[TASK MATERIAL Boundary: Start]

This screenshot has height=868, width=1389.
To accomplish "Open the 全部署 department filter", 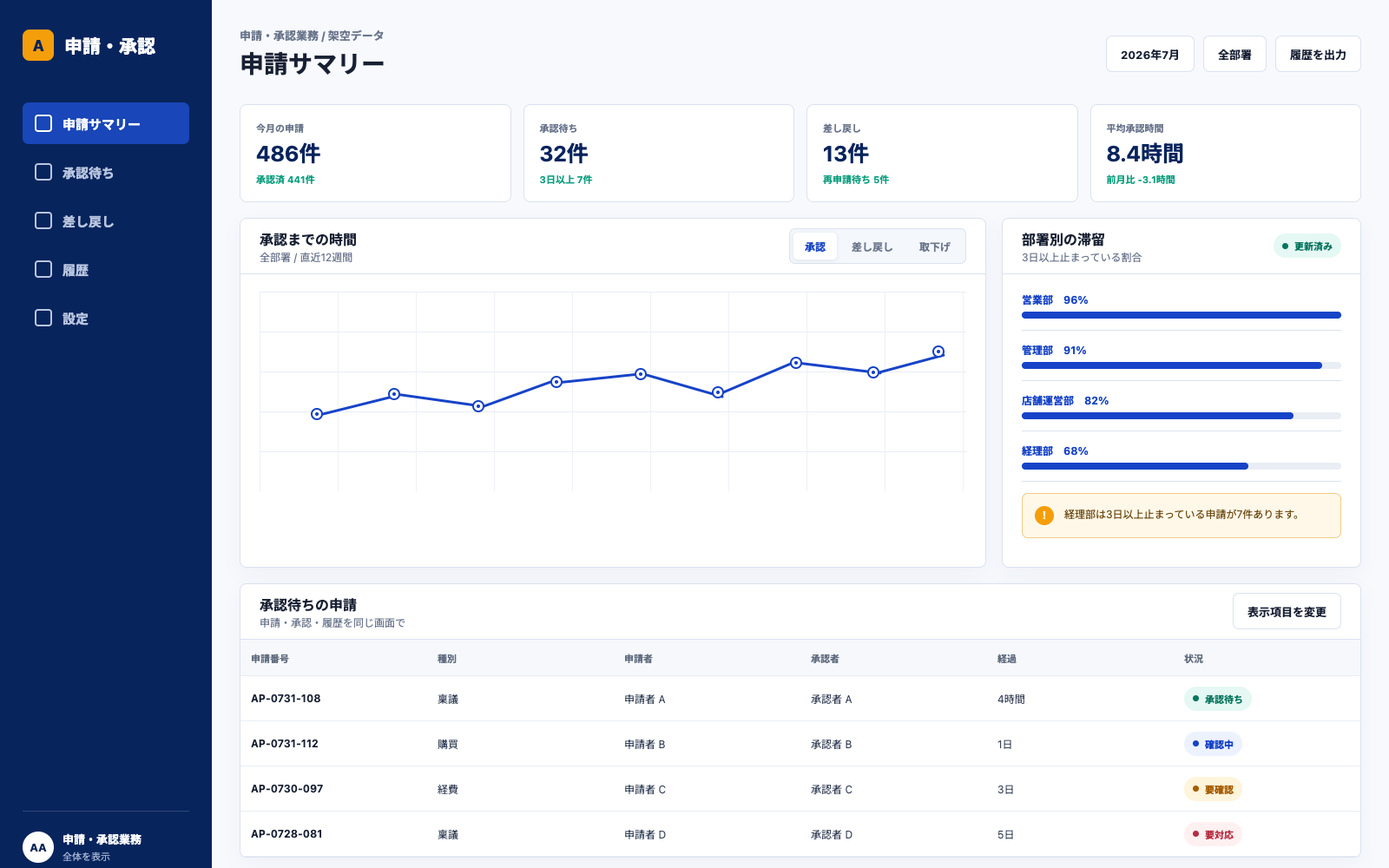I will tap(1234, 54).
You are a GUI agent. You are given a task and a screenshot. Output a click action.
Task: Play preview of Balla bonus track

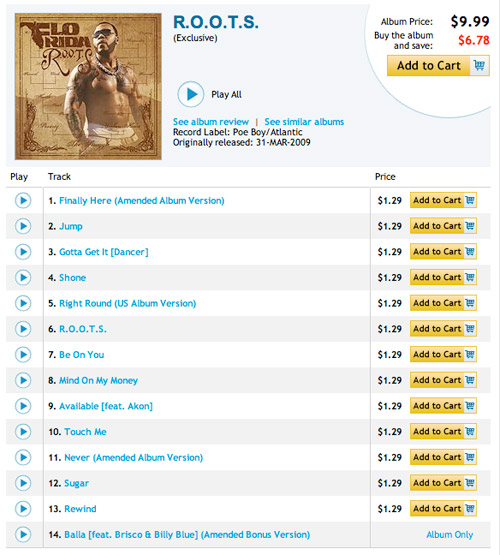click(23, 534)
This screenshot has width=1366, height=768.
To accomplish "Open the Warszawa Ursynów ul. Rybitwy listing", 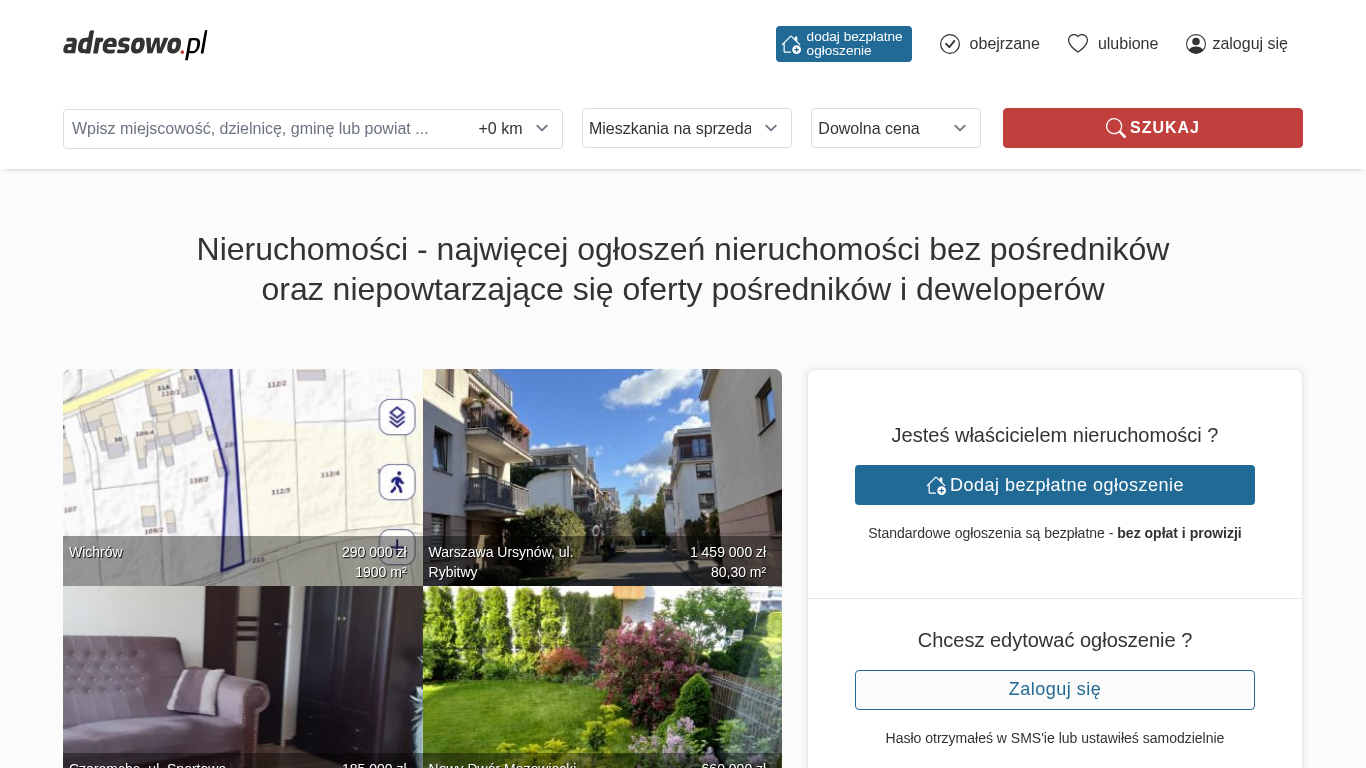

[TASK MATERIAL Boundary: End]

§ **WORK TO COMPLETE**
Extract each line from the entries above that contains the string "width".

§ **WRITTEN SOLUTION**
This screenshot has height=868, width=1389.
This screenshot has width=1366, height=768.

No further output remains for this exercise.